练习目标 - 把下面这些行改写成 Markdown 表格，分为"序号"和"内容"两列，空行不要列入。

提取记录 -
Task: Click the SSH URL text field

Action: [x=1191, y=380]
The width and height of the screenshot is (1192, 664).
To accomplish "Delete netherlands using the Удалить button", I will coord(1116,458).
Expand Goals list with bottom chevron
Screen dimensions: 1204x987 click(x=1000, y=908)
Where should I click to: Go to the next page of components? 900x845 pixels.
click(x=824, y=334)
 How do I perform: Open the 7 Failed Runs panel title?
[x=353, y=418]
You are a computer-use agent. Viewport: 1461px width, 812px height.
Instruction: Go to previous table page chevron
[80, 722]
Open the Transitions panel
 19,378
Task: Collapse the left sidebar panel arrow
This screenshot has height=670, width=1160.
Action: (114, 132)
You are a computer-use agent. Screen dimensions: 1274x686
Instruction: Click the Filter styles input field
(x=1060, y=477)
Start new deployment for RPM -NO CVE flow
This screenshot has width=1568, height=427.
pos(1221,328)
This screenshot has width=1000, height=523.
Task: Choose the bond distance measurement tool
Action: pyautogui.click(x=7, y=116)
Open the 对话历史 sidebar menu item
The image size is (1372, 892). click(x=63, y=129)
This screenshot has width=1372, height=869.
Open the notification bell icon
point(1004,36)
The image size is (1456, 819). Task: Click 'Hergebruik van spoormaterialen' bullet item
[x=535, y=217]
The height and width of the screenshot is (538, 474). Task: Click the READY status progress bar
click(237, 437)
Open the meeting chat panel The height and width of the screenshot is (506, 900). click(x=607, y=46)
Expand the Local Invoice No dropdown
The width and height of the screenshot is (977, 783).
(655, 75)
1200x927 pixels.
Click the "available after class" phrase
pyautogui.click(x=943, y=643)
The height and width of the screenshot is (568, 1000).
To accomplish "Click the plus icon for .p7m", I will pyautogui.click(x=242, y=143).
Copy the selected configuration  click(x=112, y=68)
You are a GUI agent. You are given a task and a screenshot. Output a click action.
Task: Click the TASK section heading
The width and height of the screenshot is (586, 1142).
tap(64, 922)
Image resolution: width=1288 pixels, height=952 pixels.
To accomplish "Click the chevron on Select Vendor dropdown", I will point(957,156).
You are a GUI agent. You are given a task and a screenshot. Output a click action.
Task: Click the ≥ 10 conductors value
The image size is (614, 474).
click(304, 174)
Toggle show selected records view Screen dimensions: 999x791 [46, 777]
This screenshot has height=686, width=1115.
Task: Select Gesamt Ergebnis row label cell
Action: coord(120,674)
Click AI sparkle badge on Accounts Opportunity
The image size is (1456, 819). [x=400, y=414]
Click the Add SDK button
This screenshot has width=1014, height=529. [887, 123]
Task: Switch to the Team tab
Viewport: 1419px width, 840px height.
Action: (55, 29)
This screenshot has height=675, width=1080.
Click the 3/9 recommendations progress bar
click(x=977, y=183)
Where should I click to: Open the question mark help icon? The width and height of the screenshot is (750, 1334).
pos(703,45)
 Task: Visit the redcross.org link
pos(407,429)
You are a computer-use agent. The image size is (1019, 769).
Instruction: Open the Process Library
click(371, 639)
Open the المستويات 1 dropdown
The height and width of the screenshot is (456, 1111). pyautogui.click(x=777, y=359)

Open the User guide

本题解答 -
| 序号 | 内容 |
|---|---|
| 1 | Task: Click the SSH URL text field |
| 2 | Action: [x=1191, y=380] |
| 3 | The width and height of the screenshot is (1192, 664). |
| 4 | To accomplish "Delete netherlands using the Удалить button", I will coord(1116,458). |
| 5 | Expand Goals list with bottom chevron |
| 6 | Screen dimensions: 1204x987 click(x=1000, y=908) |
| 7 | Where should I click to: Go to the next page of components? 900x845 pixels. |
| 8 | click(x=824, y=334) |
| 9 |  How do I perform: Open the 7 Failed Runs panel title? |
| 10 | [x=353, y=418] |
| 11 | You are a computer-use agent. Viewport: 1461px width, 812px height. |
| 12 | Instruction: Go to previous table page chevron |
| 13 | [80, 722] |
| 14 | Open the Transitions panel |
| 15 |  19,378 |
| 16 | Task: Collapse the left sidebar panel arrow |
| 17 | This screenshot has height=670, width=1160. |
| 18 | Action: (114, 132) |
| 19 | You are a computer-use agent. Screen dimensions: 1274x686 |
| 20 | Instruction: Click the Filter styles input field |
| 21 | (x=1060, y=477) |
| 22 | Start new deployment for RPM -NO CVE flow |
| 23 | This screenshot has width=1568, height=427. |
| 24 | pos(1221,328) |
| 25 | This screenshot has width=1000, height=523. |
| 26 | Task: Choose the bond distance measurement tool |
| 27 | Action: pyautogui.click(x=7, y=116) |
| 28 | Open the 对话历史 sidebar menu item |
| 29 | The image size is (1372, 892). click(x=63, y=129) |
| 30 | This screenshot has width=1372, height=869. |
| 31 | Open the notification bell icon |
| 32 | point(1004,36) |
| 33 | The image size is (1456, 819). Task: Click 'Hergebruik van spoormaterialen' bullet item |
| 34 | [x=535, y=217] |
| 35 | The height and width of the screenshot is (538, 474). Task: Click the READY status progress bar |
| 36 | click(237, 437) |
| 37 | Open the meeting chat panel The height and width of the screenshot is (506, 900). click(x=607, y=46) |
| 38 | Expand the Local Invoice No dropdown |
| 39 | The width and height of the screenshot is (977, 783). |
| 40 | (655, 75) |
| 41 | 1200x927 pixels. |
| 42 | Click the "available after class" phrase |
| 43 | pyautogui.click(x=943, y=643) |
| 44 | The height and width of the screenshot is (568, 1000). |
| 45 | To accomplish "Click the plus icon for .p7m", I will pyautogui.click(x=242, y=143). |
| 46 | Copy the selected configuration  click(x=112, y=68) |
| 47 | You are a GUI agent. You are given a task and a screenshot. Output a click action. |
| 48 | Task: Click the TASK section heading |
| 49 | The width and height of the screenshot is (586, 1142). |
| 50 | tap(64, 922) |
| 51 | Image resolution: width=1288 pixels, height=952 pixels. |
| 52 | To accomplish "Click the chevron on Select Vendor dropdown", I will point(957,156). |
| 53 | You are a GUI agent. You are given a task and a screenshot. Output a click action. |
| 54 | Task: Click the ≥ 10 conductors value |
| 55 | The image size is (614, 474). |
| 56 | click(304, 174) |
| 57 | Toggle show selected records view Screen dimensions: 999x791 [46, 777] |
| 58 | This screenshot has height=686, width=1115. |
| 59 | Task: Select Gesamt Ergebnis row label cell |
| 60 | Action: coord(120,674) |
| 61 | Click AI sparkle badge on Accounts Opportunity |
| 62 | The image size is (1456, 819). [x=400, y=414] |
| 63 | Click the Add SDK button |
| 64 | This screenshot has width=1014, height=529. [887, 123] |
| 65 | Task: Switch to the Team tab |
| 66 | Viewport: 1419px width, 840px height. |
| 67 | Action: (55, 29) |
| 68 | This screenshot has height=675, width=1080. |
| 69 | Click the 3/9 recommendations progress bar |
| 70 | click(x=977, y=183) |
| 71 | Where should I click to: Open the question mark help icon? The width and height of the screenshot is (750, 1334). |
| 72 | pos(703,45) |
| 73 |  Task: Visit the redcross.org link |
| 74 | pos(407,429) |
| 75 | You are a computer-use agent. The image size is (1019, 769). |
| 76 | Instruction: Open the Process Library |
| 77 | click(371, 639) |
| 78 | Open the المستويات 1 dropdown |
| 79 | The height and width of the screenshot is (456, 1111). pyautogui.click(x=777, y=359) |
| 80 | Open the User guide |